#### WRITTEN INSTRUCTION:
Reproduce the part of the material that opens with the line containing "Click the $780 price label" and runs through the end of the material. Keep every line, but scale each click coordinate by 2.3 and round to the nearest whole number with halves rounded up, leave all other numbers unchanged, and omit the pictures.

#### GIVEN INFORMATION:
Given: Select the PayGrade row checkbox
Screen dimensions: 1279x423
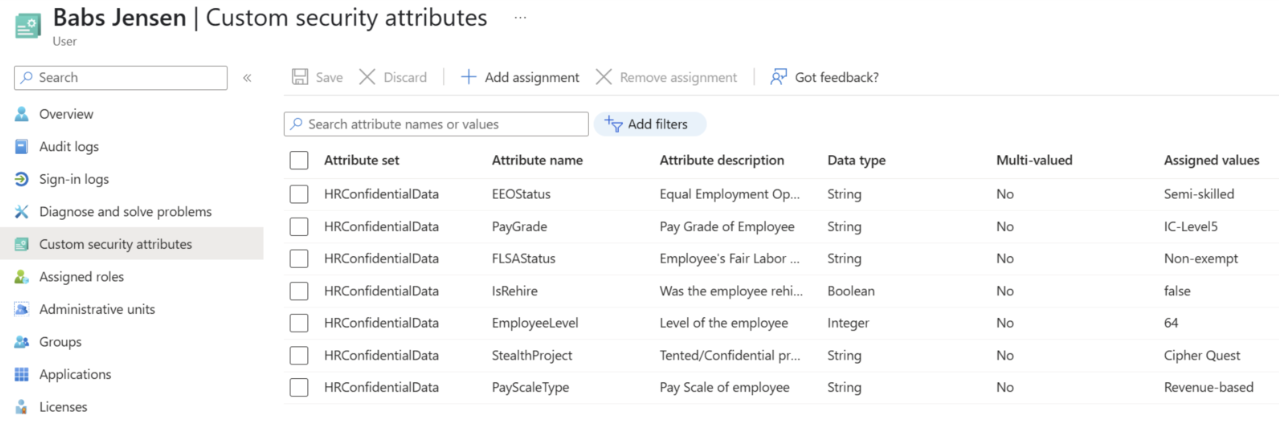Looking at the screenshot, I should click(299, 227).
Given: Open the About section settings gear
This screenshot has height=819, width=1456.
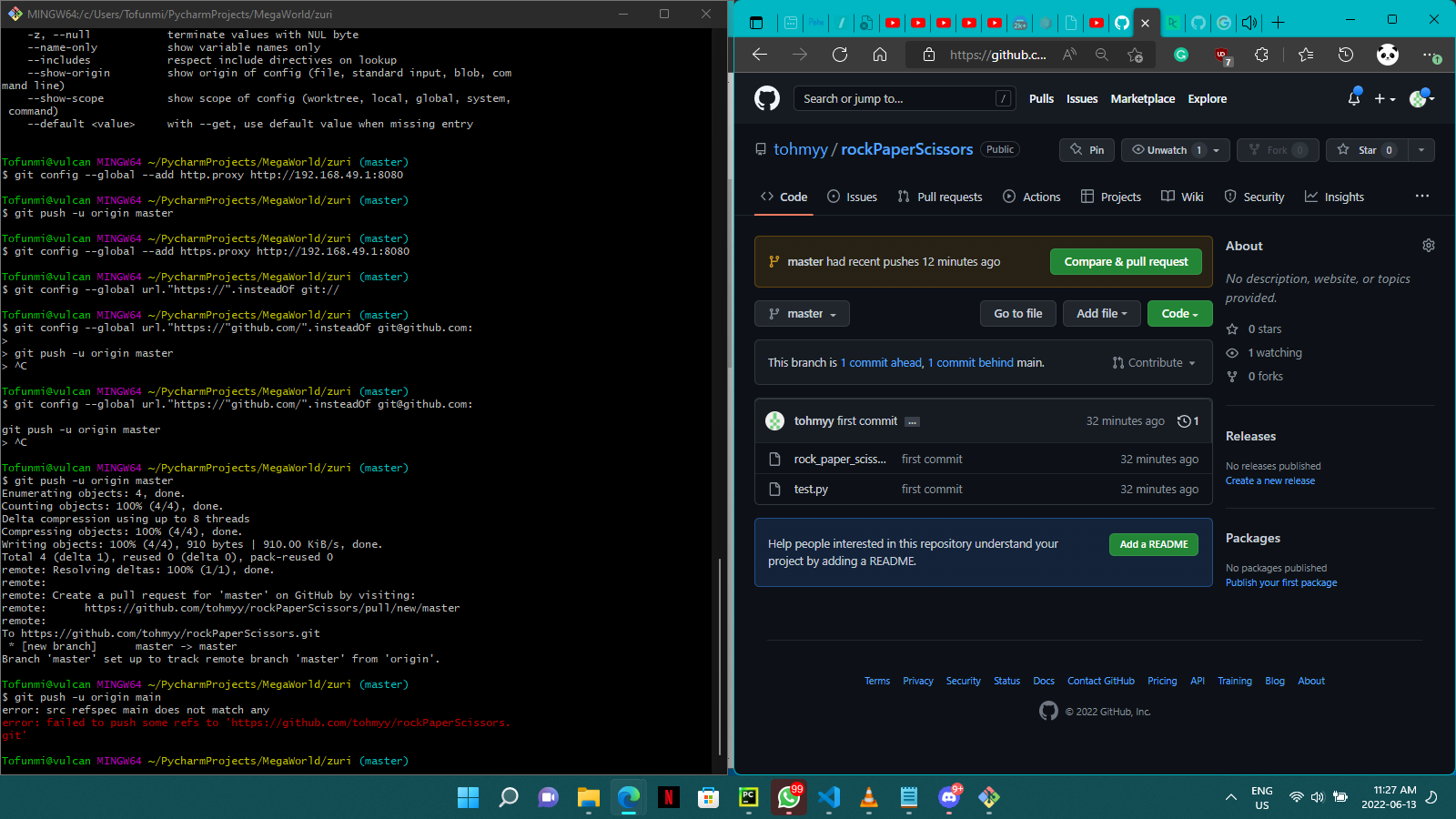Looking at the screenshot, I should (1428, 245).
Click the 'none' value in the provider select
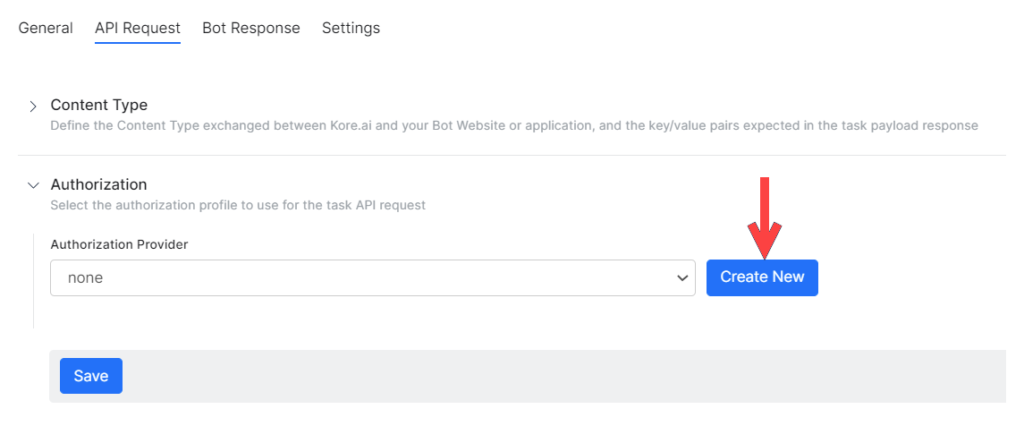 [x=85, y=278]
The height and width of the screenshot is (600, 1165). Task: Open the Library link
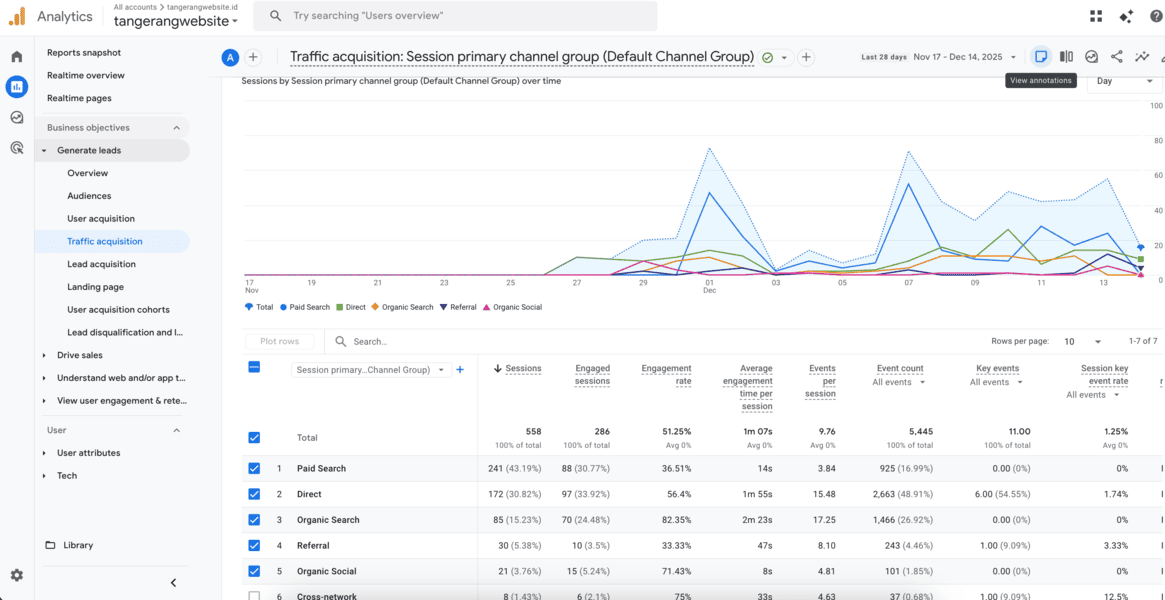click(78, 545)
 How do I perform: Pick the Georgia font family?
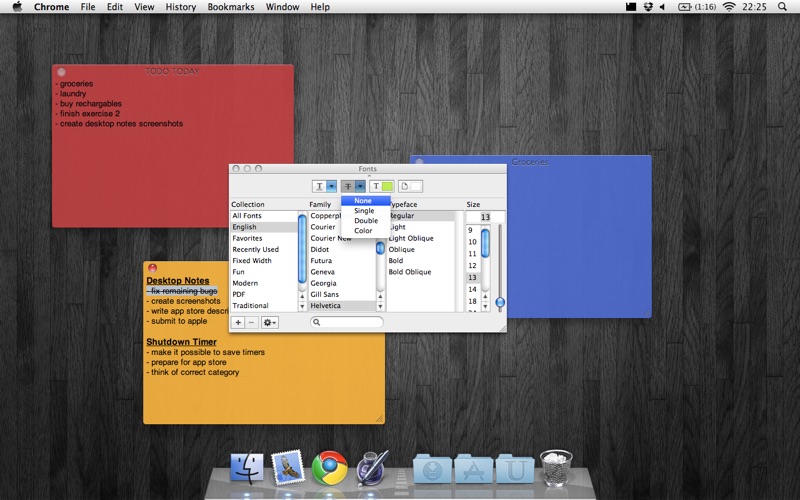[x=322, y=283]
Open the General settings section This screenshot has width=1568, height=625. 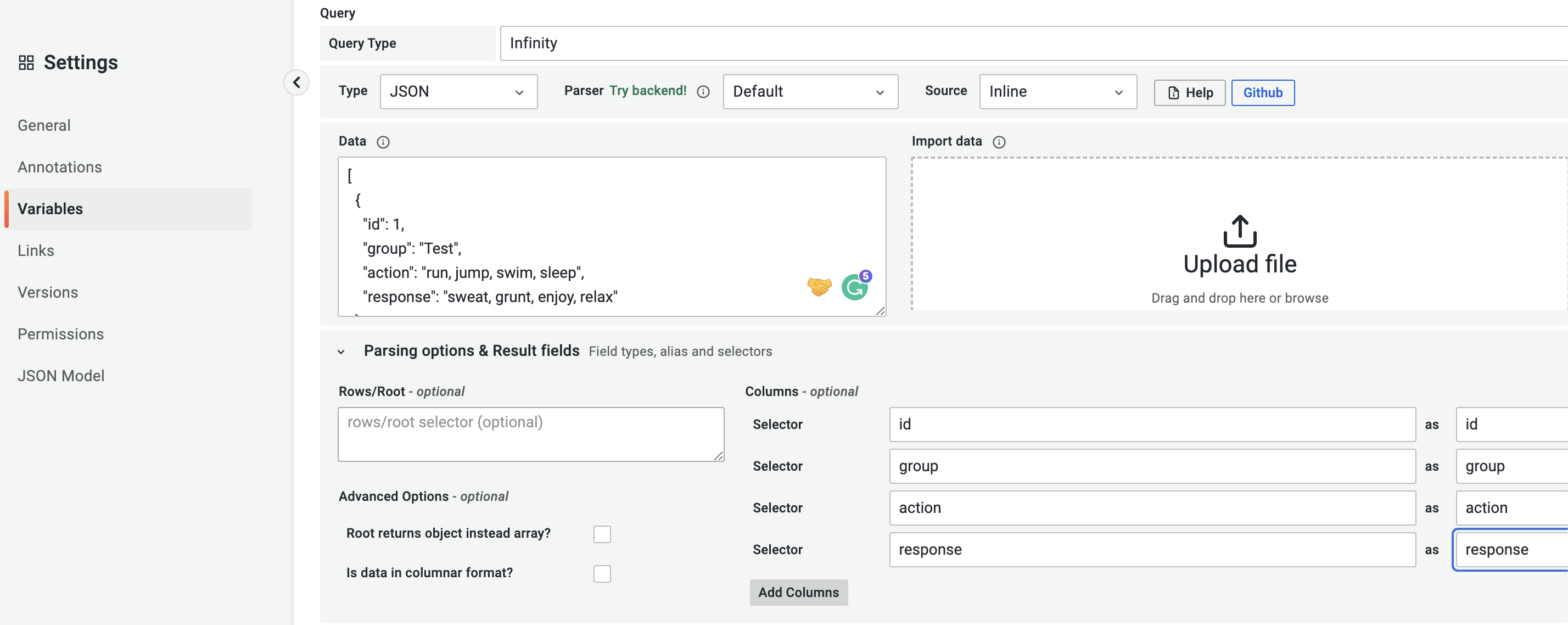44,125
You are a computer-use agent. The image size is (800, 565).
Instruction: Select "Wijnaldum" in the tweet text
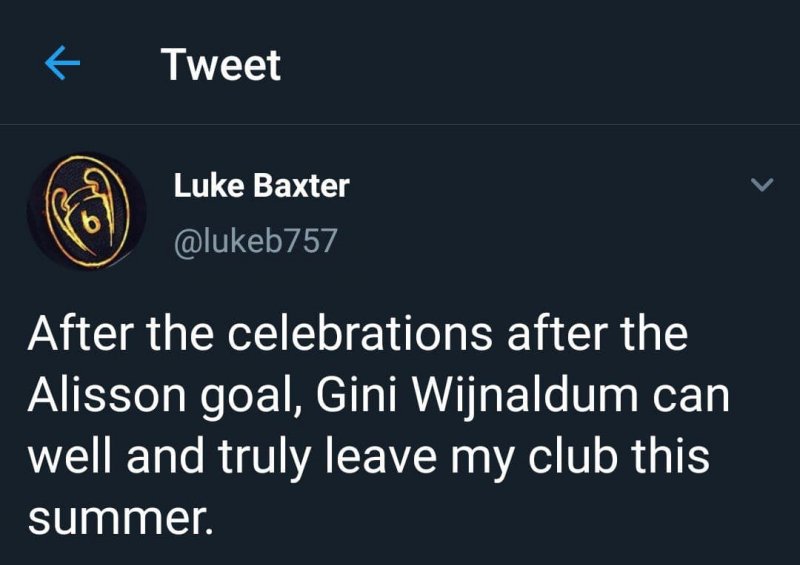[x=483, y=396]
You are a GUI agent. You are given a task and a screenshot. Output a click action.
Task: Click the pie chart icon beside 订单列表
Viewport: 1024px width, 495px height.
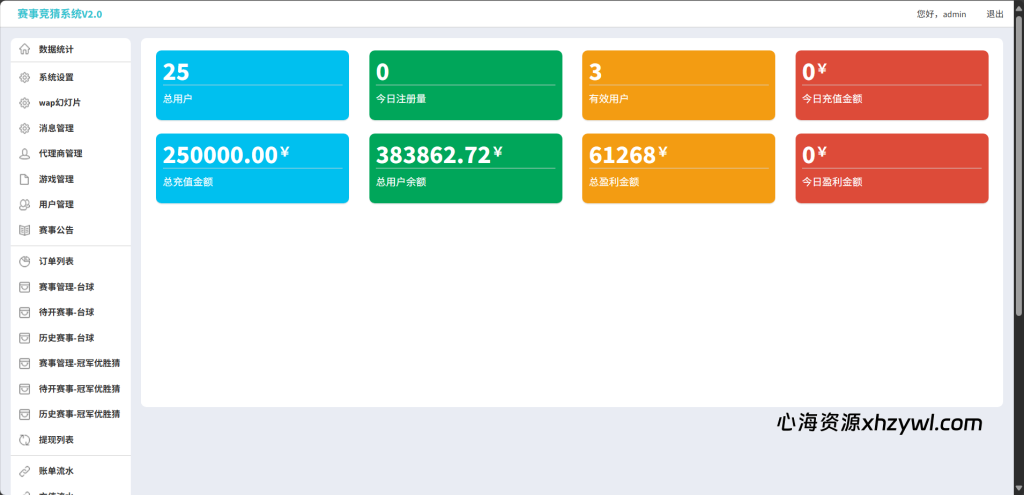25,261
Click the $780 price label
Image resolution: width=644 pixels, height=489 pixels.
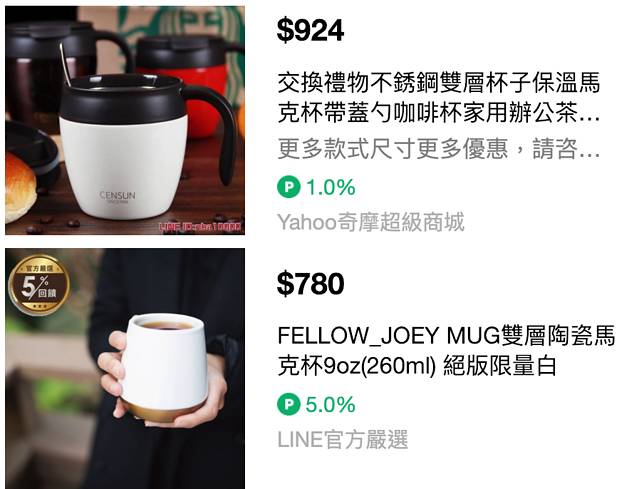click(x=310, y=284)
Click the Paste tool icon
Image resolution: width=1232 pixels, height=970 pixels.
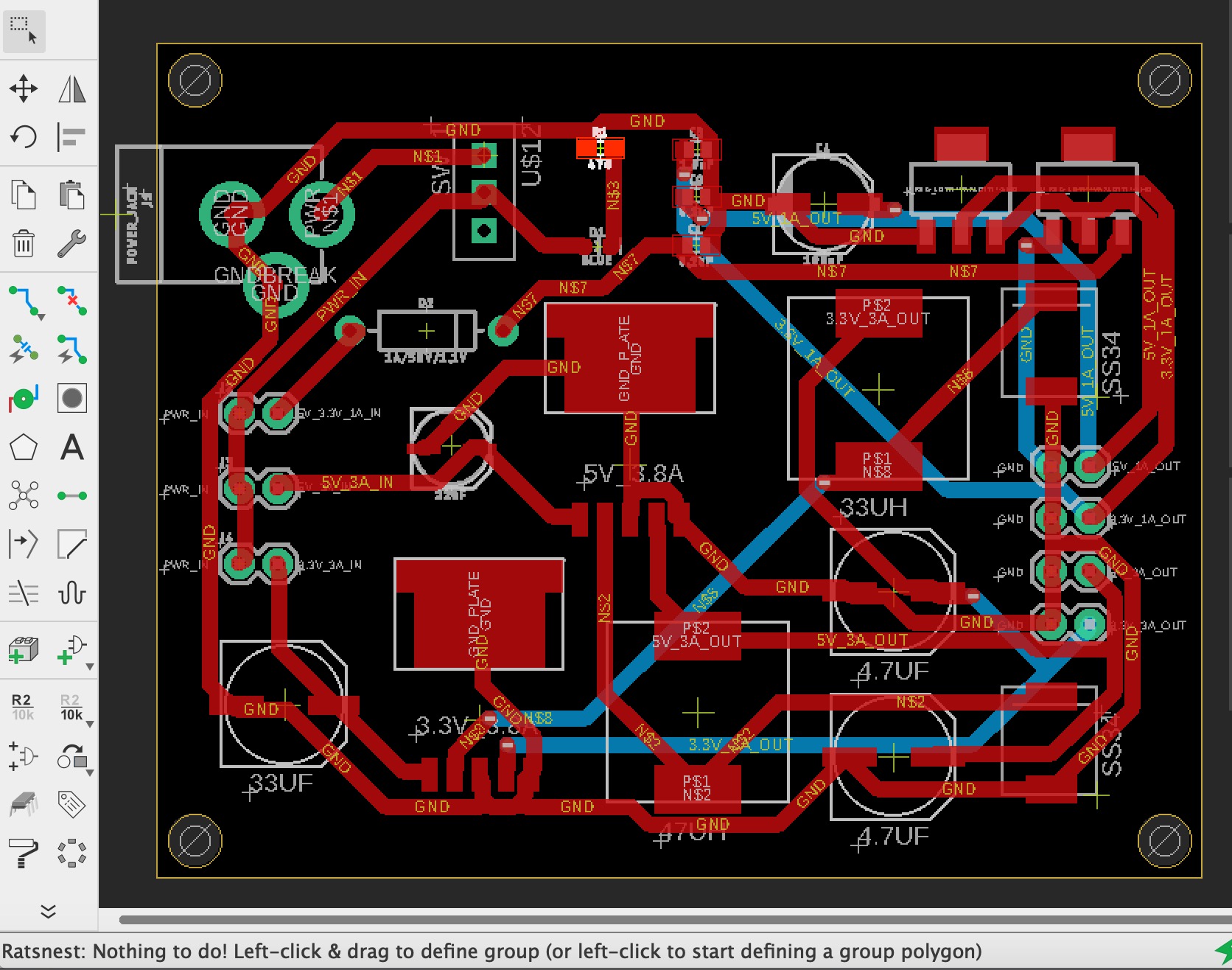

#### FINISHED ANSWER:
Click the $780 price label
Image resolution: width=644 pixels, height=489 pixels.
click(x=713, y=653)
Click the Paste tool icon
Image resolution: width=1232 pixels, height=970 pixels.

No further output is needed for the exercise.